Cravens Peak was singled out by the World Wildlife Fund as one of the top nature reserves in Australia. Located some 500 km south of Mt Isa, Bush Heritage Australia purchased this 2,300 km2 property on the northern edge of the Simpson Desert in 2005. Its red sandy dune fields, semi-permanent waterholes, Coolabah woodlands, and gibber plains boasts one of the richest reptile assemblages on earth.
While marginal and unpredictable for agricultural production, the relatively moist and fertile dune swales and temporary waterbodies are an important oasis, providing refuge to many desert animals that retreat in the dry times from the desert proper. A large number of regional and international migrant waterbirds follow seasonal rains to make the most of sudden bursts of productivity.
In 2015, Jord’s JET trust funded the installation of a 10 kW solar powered energy system to provide the necessary power that allows Bush Heritage residents and visiting scientists to conduct station management and research projects in relative comfort.
It’s hard to get your head around the scale of Bon Bon Station Reserve, an old sheep station south of Coober Pedy in South Australia. The reserve sits between the Great Victoria Desert and the large saltpan lakes of Eyre, Torrens and Gairdner, which are so big you can see them from space. At around 70 kilometres long and 30 across, it is the size of Sydney.
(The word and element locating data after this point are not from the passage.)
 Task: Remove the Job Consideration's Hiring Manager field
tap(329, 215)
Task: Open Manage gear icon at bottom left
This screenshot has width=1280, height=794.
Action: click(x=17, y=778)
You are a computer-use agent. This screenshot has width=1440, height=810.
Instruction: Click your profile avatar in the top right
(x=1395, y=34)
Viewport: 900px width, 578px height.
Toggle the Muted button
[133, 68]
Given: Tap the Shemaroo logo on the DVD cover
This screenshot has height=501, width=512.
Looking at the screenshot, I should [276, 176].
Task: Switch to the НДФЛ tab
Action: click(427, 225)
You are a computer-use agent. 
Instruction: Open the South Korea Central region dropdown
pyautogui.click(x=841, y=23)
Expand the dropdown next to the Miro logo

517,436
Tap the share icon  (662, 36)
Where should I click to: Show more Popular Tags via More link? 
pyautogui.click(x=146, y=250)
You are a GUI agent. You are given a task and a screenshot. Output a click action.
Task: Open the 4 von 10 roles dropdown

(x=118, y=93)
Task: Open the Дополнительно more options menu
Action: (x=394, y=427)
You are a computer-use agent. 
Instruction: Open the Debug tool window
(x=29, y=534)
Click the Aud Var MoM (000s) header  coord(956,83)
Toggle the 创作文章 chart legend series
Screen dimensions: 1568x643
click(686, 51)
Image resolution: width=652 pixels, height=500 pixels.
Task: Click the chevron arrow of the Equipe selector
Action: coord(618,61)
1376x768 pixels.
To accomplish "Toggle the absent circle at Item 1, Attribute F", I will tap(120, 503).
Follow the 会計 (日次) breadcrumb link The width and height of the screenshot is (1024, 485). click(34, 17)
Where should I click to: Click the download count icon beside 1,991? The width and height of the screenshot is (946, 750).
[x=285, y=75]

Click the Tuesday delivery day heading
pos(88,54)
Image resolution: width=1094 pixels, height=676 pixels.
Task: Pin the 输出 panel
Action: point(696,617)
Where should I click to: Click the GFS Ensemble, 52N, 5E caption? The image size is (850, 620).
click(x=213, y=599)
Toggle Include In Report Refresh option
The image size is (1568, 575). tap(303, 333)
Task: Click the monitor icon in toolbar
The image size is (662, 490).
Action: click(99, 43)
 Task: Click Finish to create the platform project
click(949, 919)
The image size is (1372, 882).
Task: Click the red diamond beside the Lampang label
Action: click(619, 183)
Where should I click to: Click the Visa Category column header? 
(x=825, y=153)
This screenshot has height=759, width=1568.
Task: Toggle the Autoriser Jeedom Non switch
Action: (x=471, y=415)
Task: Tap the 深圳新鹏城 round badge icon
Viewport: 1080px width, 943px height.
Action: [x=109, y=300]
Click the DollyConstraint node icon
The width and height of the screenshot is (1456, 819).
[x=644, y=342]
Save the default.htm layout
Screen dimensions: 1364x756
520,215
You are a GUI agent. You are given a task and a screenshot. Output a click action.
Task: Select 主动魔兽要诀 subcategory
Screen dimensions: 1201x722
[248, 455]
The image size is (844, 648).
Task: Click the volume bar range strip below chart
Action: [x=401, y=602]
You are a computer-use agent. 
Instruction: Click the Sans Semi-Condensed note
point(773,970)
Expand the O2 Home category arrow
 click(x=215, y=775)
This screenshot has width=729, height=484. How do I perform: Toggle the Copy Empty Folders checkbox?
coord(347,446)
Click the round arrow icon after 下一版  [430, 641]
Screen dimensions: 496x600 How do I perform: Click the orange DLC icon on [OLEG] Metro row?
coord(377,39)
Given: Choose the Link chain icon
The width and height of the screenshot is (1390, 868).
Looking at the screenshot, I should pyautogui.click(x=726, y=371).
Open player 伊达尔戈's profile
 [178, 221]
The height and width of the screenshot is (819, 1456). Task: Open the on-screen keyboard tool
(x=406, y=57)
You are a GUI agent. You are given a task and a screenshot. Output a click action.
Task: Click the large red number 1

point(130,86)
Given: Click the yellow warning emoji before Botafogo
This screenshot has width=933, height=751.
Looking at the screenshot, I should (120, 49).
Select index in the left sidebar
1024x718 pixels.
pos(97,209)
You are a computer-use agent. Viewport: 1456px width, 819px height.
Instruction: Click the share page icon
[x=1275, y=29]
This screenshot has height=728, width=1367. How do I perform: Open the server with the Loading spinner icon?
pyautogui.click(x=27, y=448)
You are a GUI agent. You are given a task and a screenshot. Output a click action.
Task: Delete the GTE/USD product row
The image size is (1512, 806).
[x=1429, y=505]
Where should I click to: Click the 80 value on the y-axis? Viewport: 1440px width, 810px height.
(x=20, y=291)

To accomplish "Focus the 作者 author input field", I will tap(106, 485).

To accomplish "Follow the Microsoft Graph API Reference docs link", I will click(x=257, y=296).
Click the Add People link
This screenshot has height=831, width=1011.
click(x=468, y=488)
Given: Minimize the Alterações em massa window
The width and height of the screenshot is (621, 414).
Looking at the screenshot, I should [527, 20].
At its heart is Lake Puckridge, which fills up with water around once a decade and can run to seven metres deep. The lake’s wetlands system attracts large numbers of waders and waterbirds, including black-winged stilts, red-necked avocets and grey teals.
In 2014, JET funded a project to upgrade the water treatment and storage capability of the staff quarters. The project included the cleaning and bacterial decontamination of an old bore system, 1.5km of piping, water storage tanks and installation of telemetry equipment for automated pump operation.